Depuis le 30 septembre 2025, la mission Juno, joyau d’ingénierie spatiale et source inépuisable de merveilles scientifiques, pourrait bien s’être tue. Non pas à cause d’un incident technique, d’une collision cosmique ou d’une panne irréversible. Non. La paralysie budgétaire du gouvernement américain empêche aujourd’hui la NASA de confirmer si la sonde fonctionne encore.

Une mission scientifique encore active mais que la NASA n’a plus le droit de piloter
Lancée en 2011, Juno a rejoint l’orbite de Jupiter en 2016. Sa mission initiale de 20 mois s’est prolongée plusieurs fois, tant ses résultats ont bouleversé les connaissances : exploration du champ magnétique, survols rapprochés des lunes Io, Europe, Ganymède, étude des anneaux… Et toujours ces images à couper le souffle, partagées avec la communauté scientifique comme avec le grand public.
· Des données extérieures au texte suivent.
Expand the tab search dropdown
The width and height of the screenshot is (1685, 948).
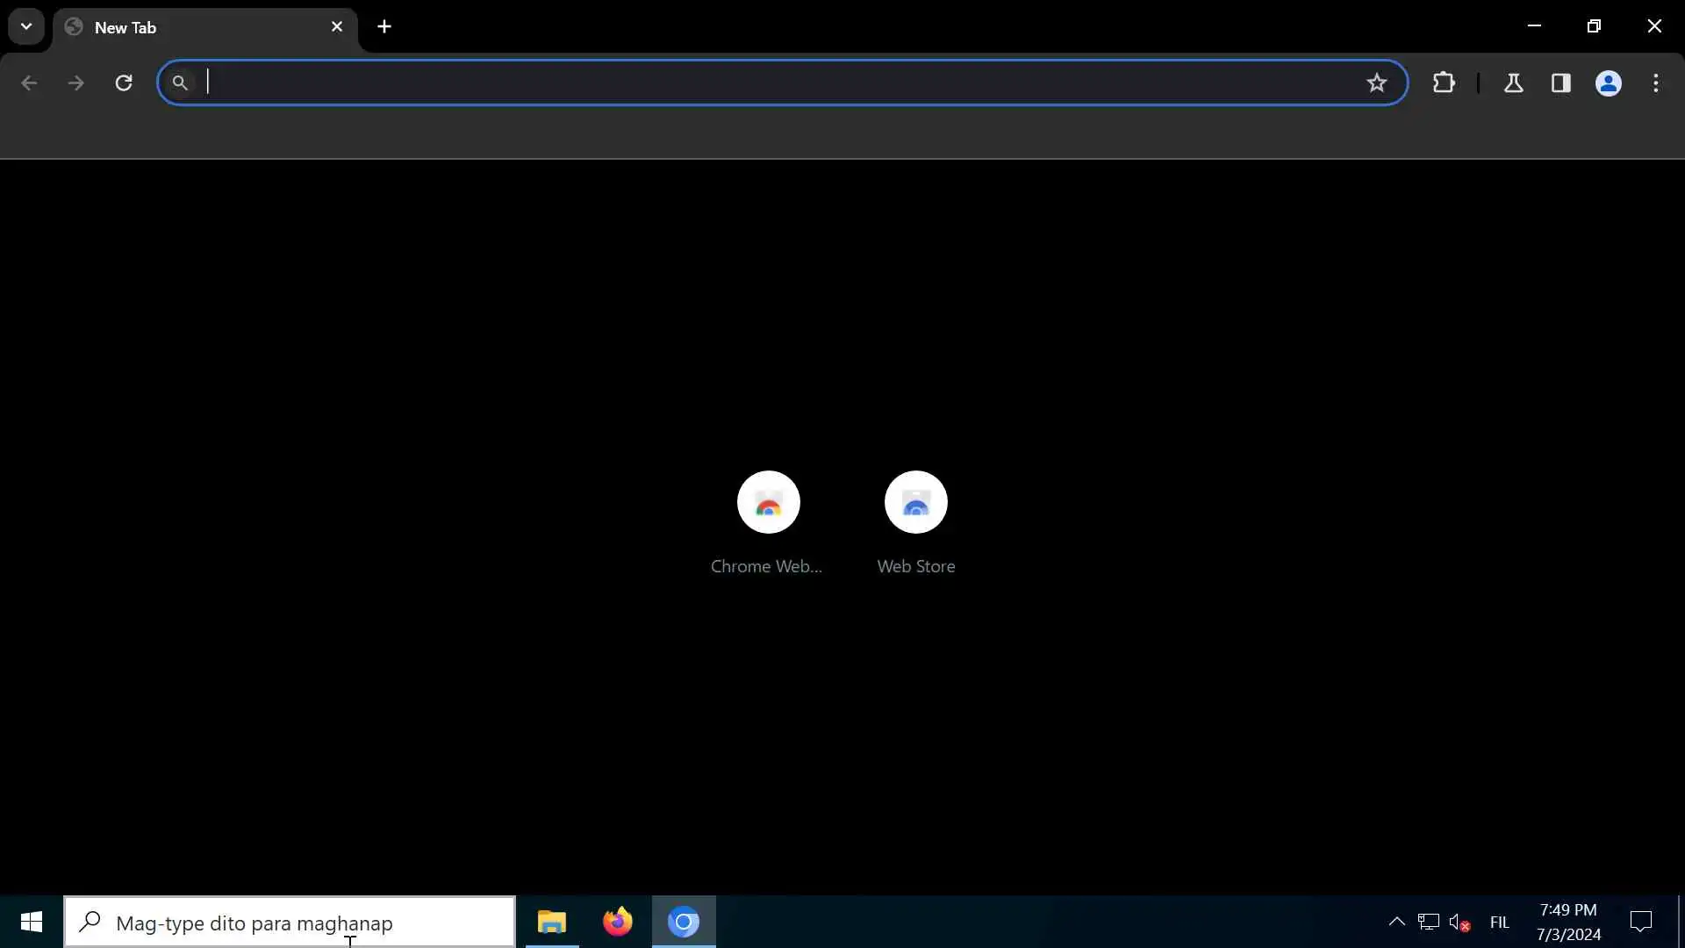(x=26, y=26)
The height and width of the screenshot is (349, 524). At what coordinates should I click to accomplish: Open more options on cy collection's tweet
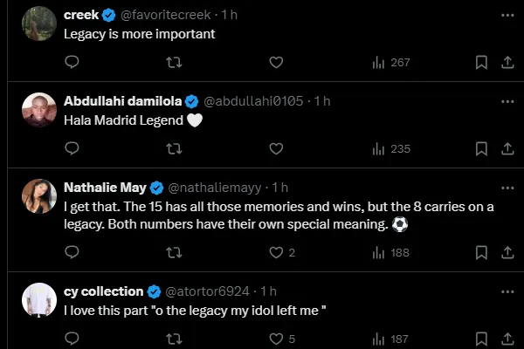507,291
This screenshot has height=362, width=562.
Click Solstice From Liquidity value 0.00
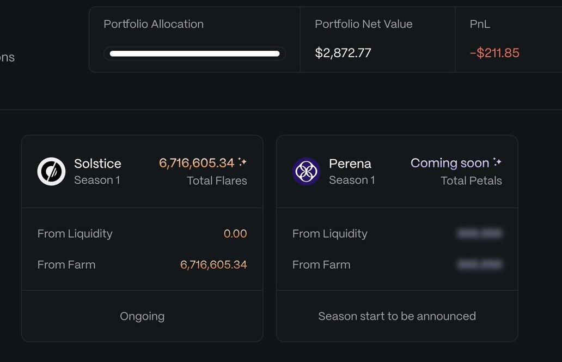[x=235, y=233]
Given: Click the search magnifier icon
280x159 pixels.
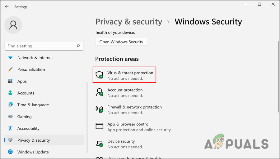Looking at the screenshot, I should 78,46.
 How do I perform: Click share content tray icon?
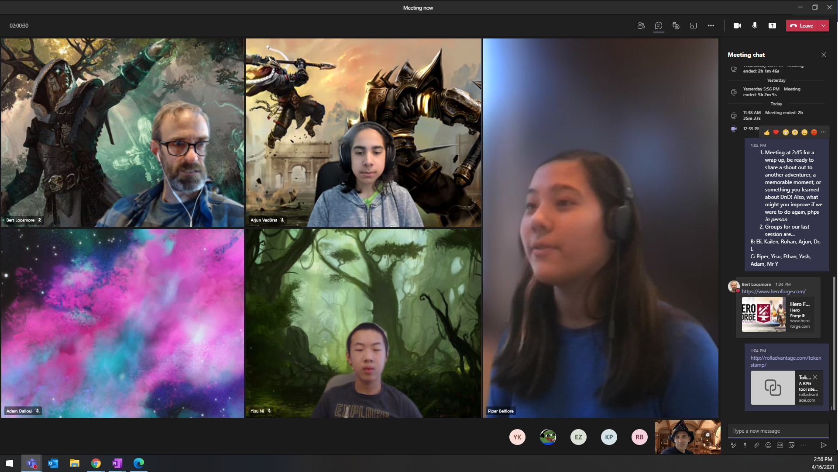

Or, depuis le 30 septembre, plus aucun signal officiel. Plus un tweet, plus une donnée, plus un son. L’agence spatiale n’a plus le droit de communiquer à cause des règles strictes du « shutdown ». En effet, seules les missions vitales pour la sécurité ou la vie humaine peuvent continuer à dialoguer avec la Terre. Et Juno n’en fait pas partie.
Une sonde peut-être toujours en orbite, mais coupée du monde faute de techniciens autorisés
Le plus absurde ? Juno tourne probablement encore autour de Jupiter. Elle capte peut-être des images, collecte encore des données, suit sa trajectoire. Pourtant, personne n’est autorisé à lui parler, ni à recevoir ce qu’elle transmet. Autrement dit, tout est suspendu, faute de personnel habilité.
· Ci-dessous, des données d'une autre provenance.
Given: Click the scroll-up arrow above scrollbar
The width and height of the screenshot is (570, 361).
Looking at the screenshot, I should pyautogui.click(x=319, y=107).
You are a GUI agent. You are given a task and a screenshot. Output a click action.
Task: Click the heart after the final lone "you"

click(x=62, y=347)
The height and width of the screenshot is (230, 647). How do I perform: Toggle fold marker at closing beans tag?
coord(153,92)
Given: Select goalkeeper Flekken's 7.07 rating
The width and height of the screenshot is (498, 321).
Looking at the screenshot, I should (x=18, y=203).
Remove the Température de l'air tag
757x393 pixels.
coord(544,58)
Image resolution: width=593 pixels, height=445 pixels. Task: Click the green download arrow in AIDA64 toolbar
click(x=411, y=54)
D’ailleurs, Molly Wasser, porte-parole de la division des sciences planétaires, a simplement lâché : « La NASA respecte la loi. » Traduction : impossible de dire si la sonde est encore en vie. Impossible d’interpréter ses dernières transmissions.
Et comme si cela ne suffisait pas, ce silence tombe au plus mauvais moment. Europa Clipper, la prochaine grande mission vers Jupiter, a décollé en 2024. Mais elle n’y arrivera qu’en 2030. Si Juno s’éteint maintenant, on perdra donc cinq années précieuses de données sur le système jovien.
Sans Juno, un trou noir scientifique autour de Jupiter jusqu’en 2030
En somme, ce silence autour de Juno révèle une vérité dérangeante : même les plus grandes aventures spatiales restent vulnérables aux décisions politiques. Et si la sonde a cessé d’émettre, c’est tout un pan de notre exploration du Système solaire qu’on enterre vivant.
Car Juno, c’est bien plus qu’un engin spatial. C’est une épopée collective : des ingénieurs passionnés, des images partagées dans le monde entier, des vocations nées devant la beauté d’un cyclone jovien. Et voilà que tout cela se fige, non pas à cause de l’espace, mais à cause de couloirs administratifs à Washington.
Sauver Juno, ou comment protéger les missions scientifiques de la politique
Heureusement, tout n’est pas perdu. Si le Congrès adopte un budget rapidement, la NASA pourrait reprendre le fil de la mission. Et qui sait ? Peut-être que Juno continuera à livrer ses secrets, comme si de rien n’était.
Mais au-delà de ce cas précis, il faut tirer les leçons. Par exemple, pourquoi ne pas mettre en place un fonds d’urgence permanent pour les missions critiques ? Ou bien revoir la définition des « activités essentielles » pour inclure les projets scientifiques de longue durée ?
Car au fond, si l’on croit à la science comme moteur de civilisation, on ne peut plus laisser nos sondes sombrer dans le silence par simple querelle de budget.
Pour l’instant, on attend. On espère. Et on imagine, quelque part dans l’espace, Juno poursuivant sa course, seule, autour de Jupiter, fidèle à sa mission, même sans réponse.